Illusion
Author: Dexin Kong
ORCID: https://orcid.org/0009-0008-3831-5725
Structured and refined with assistance from ChatGPT
AI Automatic Translation (Unreviewed)
Misalignment
At many tourist attractions, there are photographers who specialize in “forced perspective” photography.
By adjusting shooting angles, perspective relationships, depth of field, distance, and similar factors, they can create photos that look almost unbelievable.
For example:
- A person appearing to float in midair
- Someone holding up the sun with one hand
- A distant building seemingly pinched between two fingers
The resulting image often creates a strong sense of contradiction.
The scenery is real.
The photo is real.
Yet what people see appears completely illogical.
Related Research
In reality, similar phenomena have long existed across many mature theories and research directions, for example:
- Research on Mental Models and Internal Representation in Cognitive Science
- Discussions of system state, feedback, and internal models in Cybernetics
- Studies of internal abstraction and environmental perception in Systems Theory
- Observations of KPI systems, reporting structures, and symbolic management in Organizational Theory
- Engineering practices around Embedding, Context, and internal representation structures in AI / LLM Runtime systems
Although these theories and systems are not entirely equivalent, and their terminology and research focus differ considerably, they have all long observed and described similar phenomena.

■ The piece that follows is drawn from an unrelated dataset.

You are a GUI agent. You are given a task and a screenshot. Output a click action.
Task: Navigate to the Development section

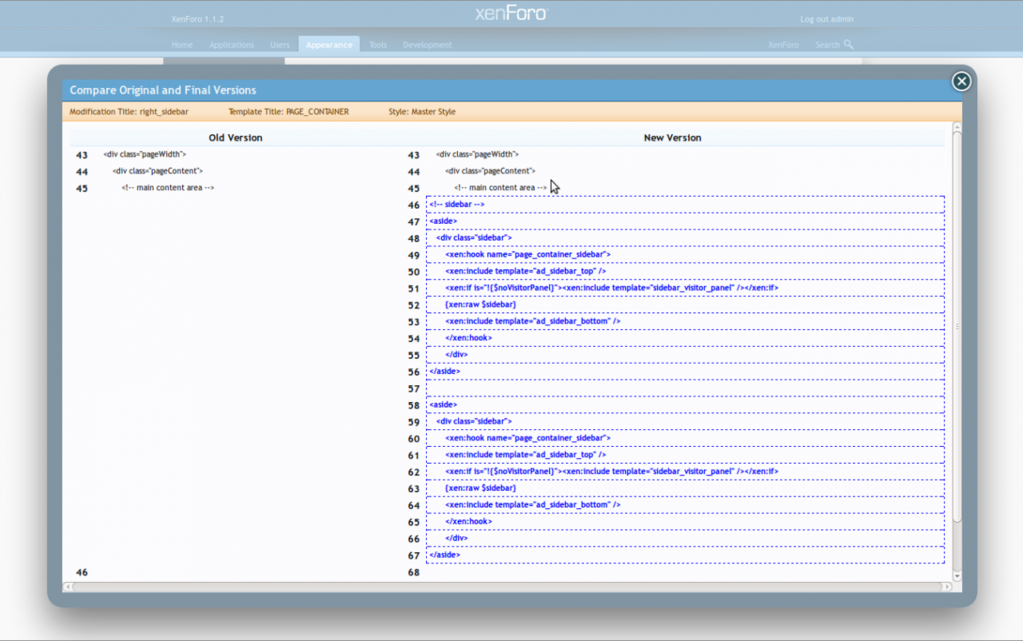[x=427, y=44]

If a person, an organization, or a piece of software is viewed uniformly as a “system”,
then a system’s understanding of Reality is often based on the Projection continuously formed by its own perceptual system.
The Projection formed by a perceptual system may take many forms:
a photograph, a 3D model, a survey questionnaire, a set of evaluation metrics, a collection of encoded states, a textual description, and so on.
For the sake of convenience in later discussions, the term Projection is used here as a unified way to refer to this phenomenon.
Discussion
Projection naturally has limitations.
Because perceptual systems are constrained by factors such as observation angle, observation position, resolution, distance, and many other conditions, it is impossible for any system to completely observe the entirety of Reality.
As a result, any system will occasionally experience illusions, and this does not necessarily mean that the system itself is malfunctioning.
Sometimes, a particular Projection — much like a forced perspective photograph — may cause the system’s cognition to diverge from Reality.
Closing
For long-running systems, occasional illusions may not necessarily indicate that something is wrong.
Note:
This project is an ongoing independent research effort developed in spare time.
Because of limited time and maintenance capacity,
English documents may contain translation inaccuracies or semantic deviations from the original Chinese texts.
The Chinese version remains the primary reference whenever ambiguity exists.